— BEGIN EXERCISE INPUTS —

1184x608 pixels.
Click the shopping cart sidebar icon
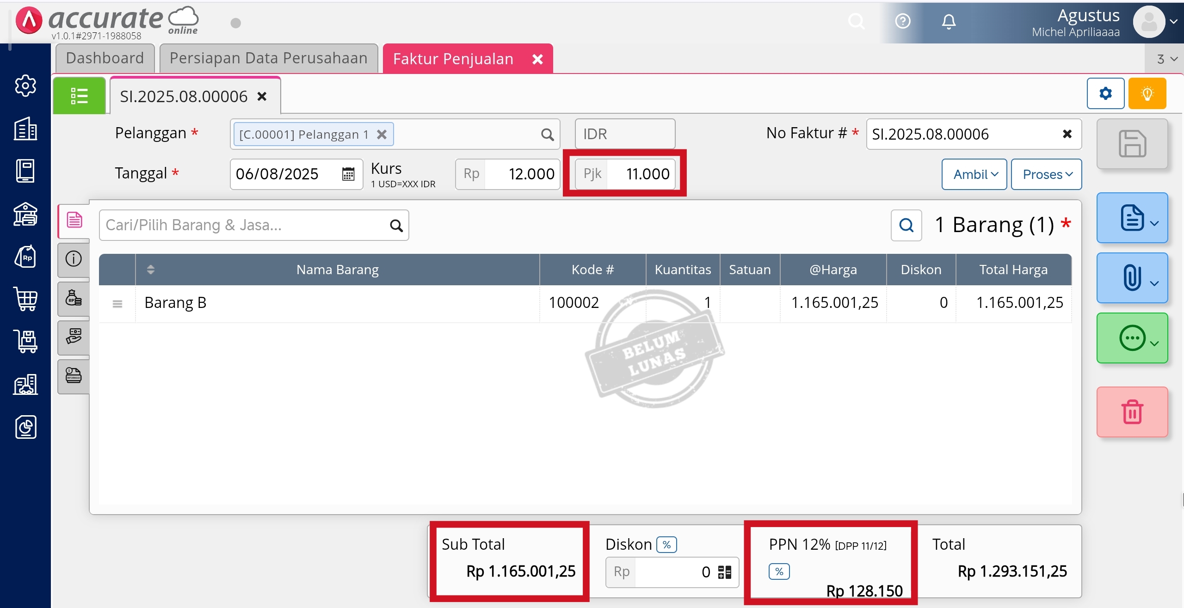(26, 299)
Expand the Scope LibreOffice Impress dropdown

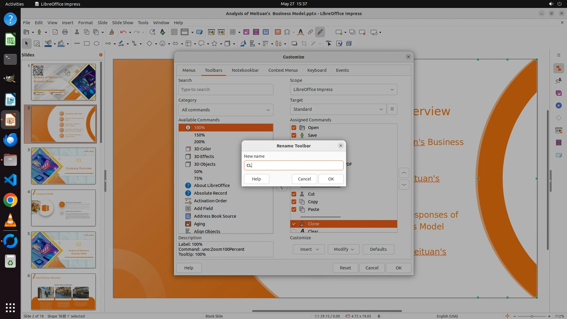pos(343,89)
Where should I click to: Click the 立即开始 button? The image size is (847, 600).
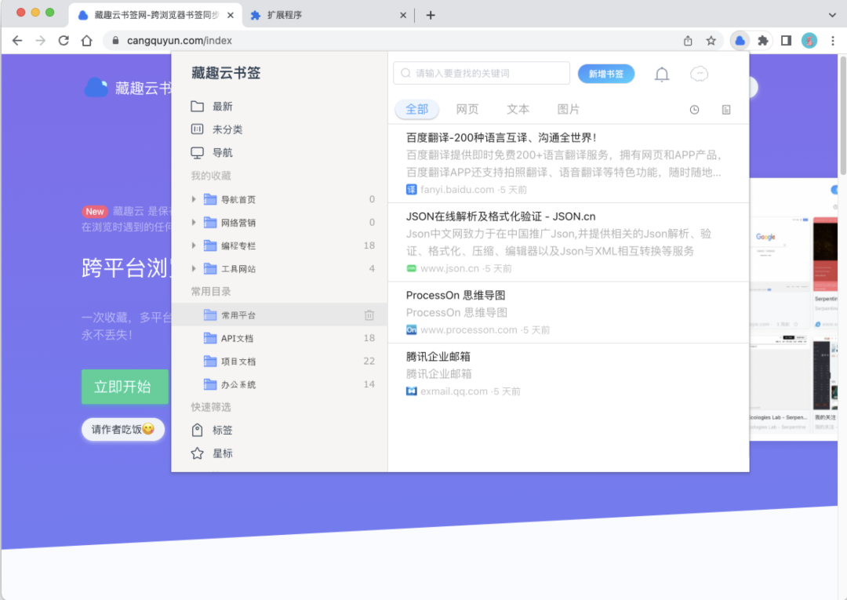[124, 387]
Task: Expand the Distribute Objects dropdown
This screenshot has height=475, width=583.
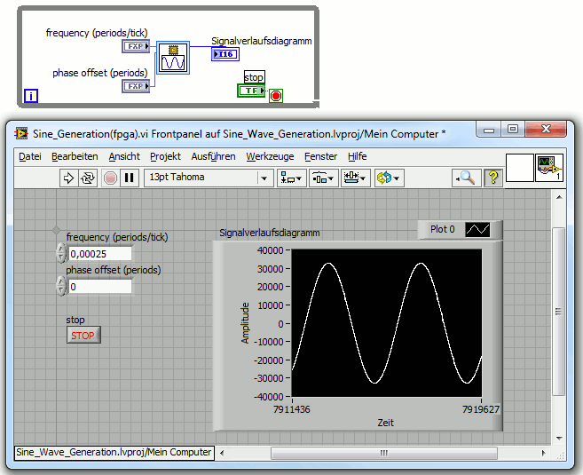Action: 322,178
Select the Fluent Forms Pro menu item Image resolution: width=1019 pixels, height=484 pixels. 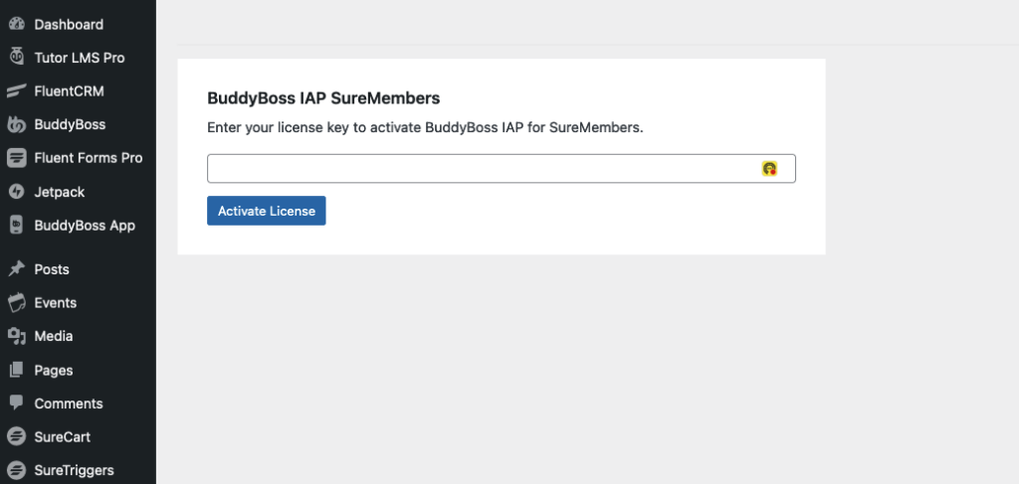(x=88, y=158)
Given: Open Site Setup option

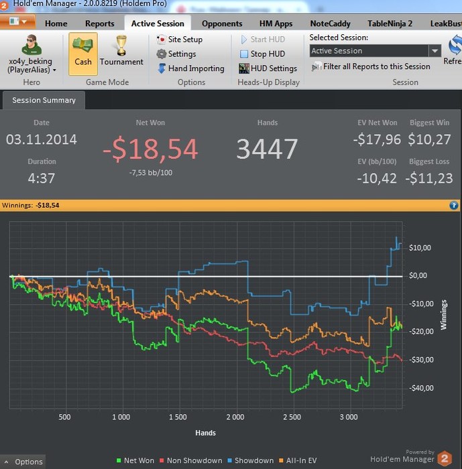Looking at the screenshot, I should (179, 39).
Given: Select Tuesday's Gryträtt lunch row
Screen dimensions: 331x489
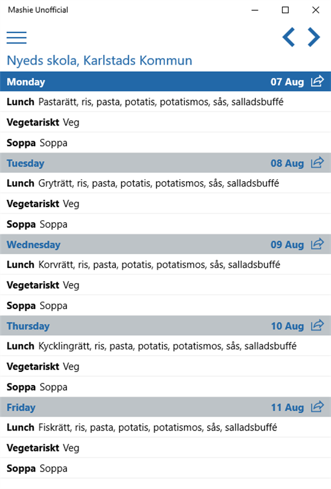Looking at the screenshot, I should [x=166, y=183].
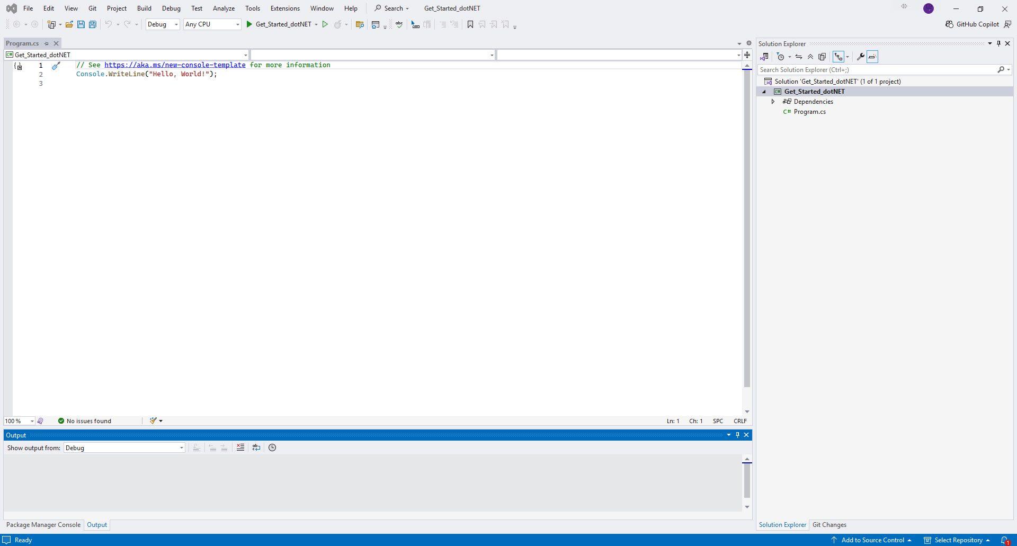Open the aka.ms new-console-template link

coord(175,65)
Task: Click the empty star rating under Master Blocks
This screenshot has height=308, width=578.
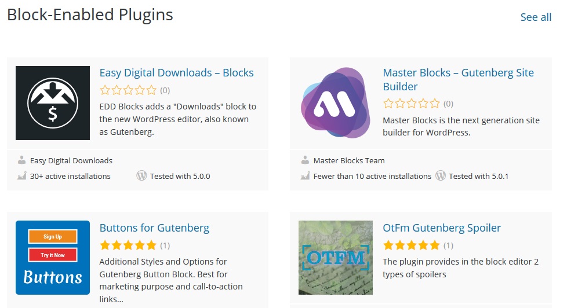Action: (412, 104)
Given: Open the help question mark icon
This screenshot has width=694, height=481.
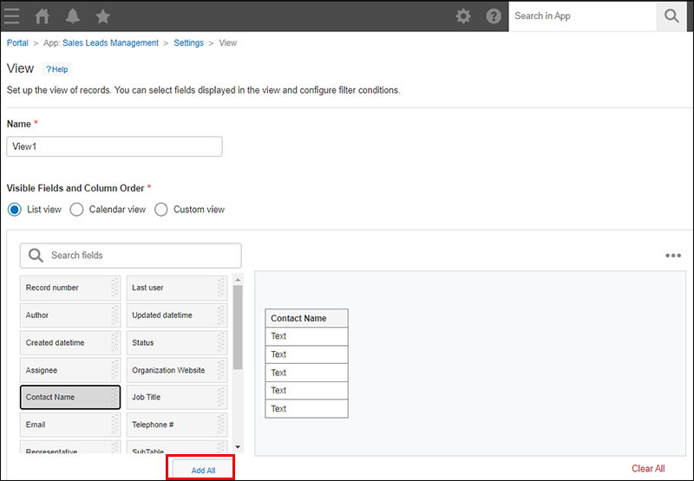Looking at the screenshot, I should click(x=494, y=16).
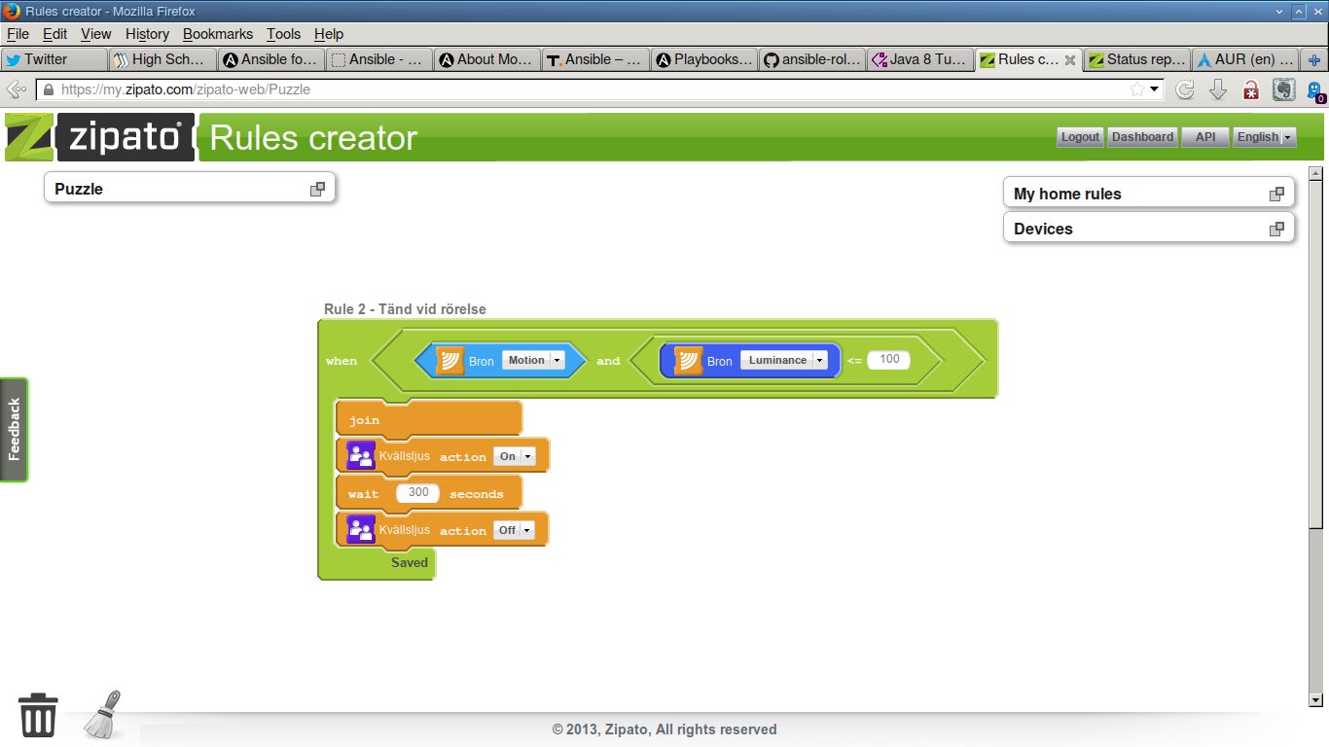The image size is (1329, 747).
Task: Click the trash can icon
Action: pyautogui.click(x=38, y=715)
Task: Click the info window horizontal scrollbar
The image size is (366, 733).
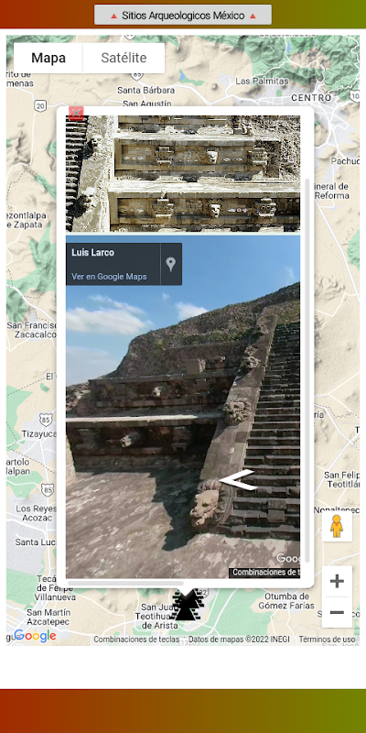Action: click(x=125, y=583)
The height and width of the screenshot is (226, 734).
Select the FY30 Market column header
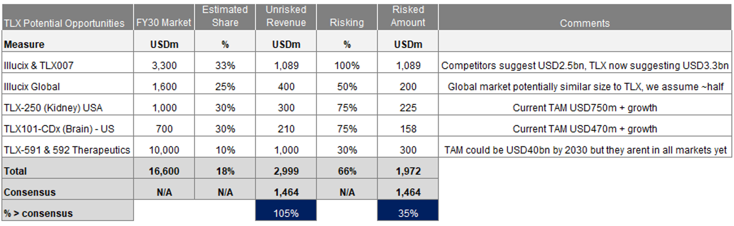(x=164, y=23)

— END EXERCISE INPUTS —

_SHORT EXERCISE_
Reproduce the lines of the records starting with the line that contains "Task: Click the empty" and going on through the line that contains "Action: click(x=125, y=583)", both included. Leave the pictures out of your answer.

_REPLY TO THE EXERCISE_
Task: Click the empty star rating under Master Blocks
This screenshot has height=308, width=578.
Action: (412, 104)
Given: Open the help question mark icon
This screenshot has width=694, height=481.
Looking at the screenshot, I should click(x=494, y=16).
The image size is (1329, 747).
Task: Click the trash can icon
Action: pyautogui.click(x=38, y=715)
Task: Click the info window horizontal scrollbar
The image size is (366, 733).
Action: click(x=125, y=583)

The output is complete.